Adequately compensating on-call is, of course, the right way to do it. All
sorts of considerations that were, otherwise, problems, such as how to ensure
a "fair" rotation, magically go away [1].

Unfortunately, it's vanishingly rare, at least among "silicon valley" startups
(and maybe all tech companies). I suspect it's one of those pieces of Ops
wisdom that's vanished from the startup ecosystem because Ops, in general, is
viewed as obsolete, especially by CTOs who are really Chief Software
Development Officers.

Insofar as it's a prerequisite to all your other suggestions, it makes them
non-starters in such companies.

[1] Although I suppose if the compensation is too generous, there may still
end up being complaining about unfairness in allocation

------
js2
There's another "be kind" story that's also been submitted to HN in the past:

[http://boz.com/articles/be-kind.html](http://boz.com/articles/be-kind.html)
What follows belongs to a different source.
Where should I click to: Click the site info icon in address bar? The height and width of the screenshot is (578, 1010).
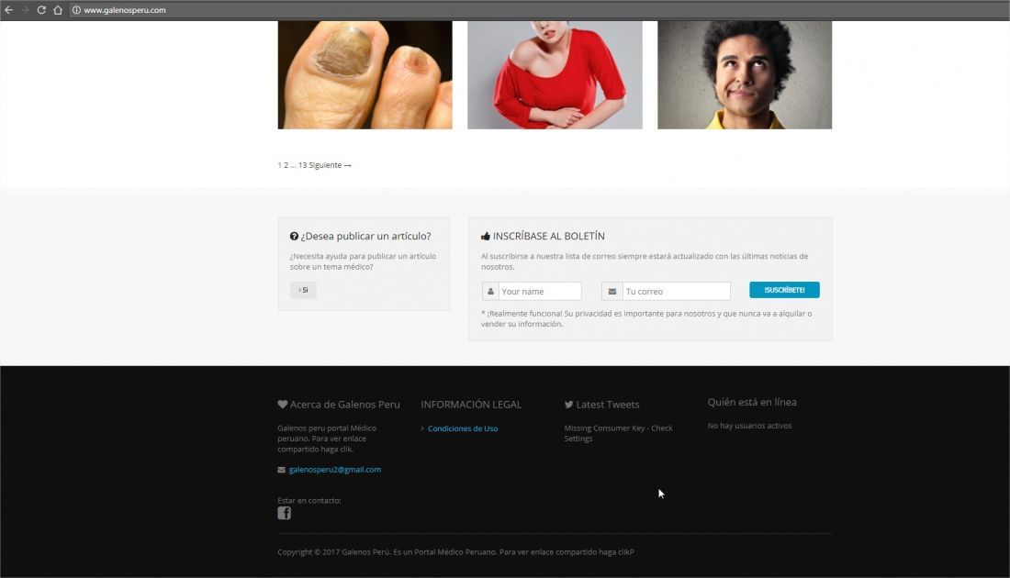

\- Brian recalls a time he was treated with kindness, and remembers to be kind
to others.

\- Boz recalls a time he was almost fired due to not being kind, and remembers
to be kind to others.

So remember, be kind!

Previously:

\- 2475 points, 2 years ago:
[https://news.ycombinator.com/item?id=12707606](https://news.ycombinator.com/item?id=12707606)
(Brian)

\- 1198 points, 3 years ago:
[https://news.ycombinator.com/item?id=9534310](https://news.ycombinator.com/item?id=9534310)
(Boz)

------
dave_aiello
What's great about this post is that he told the important points and ended it
quickly. Too many articles like this go on for a lot longer.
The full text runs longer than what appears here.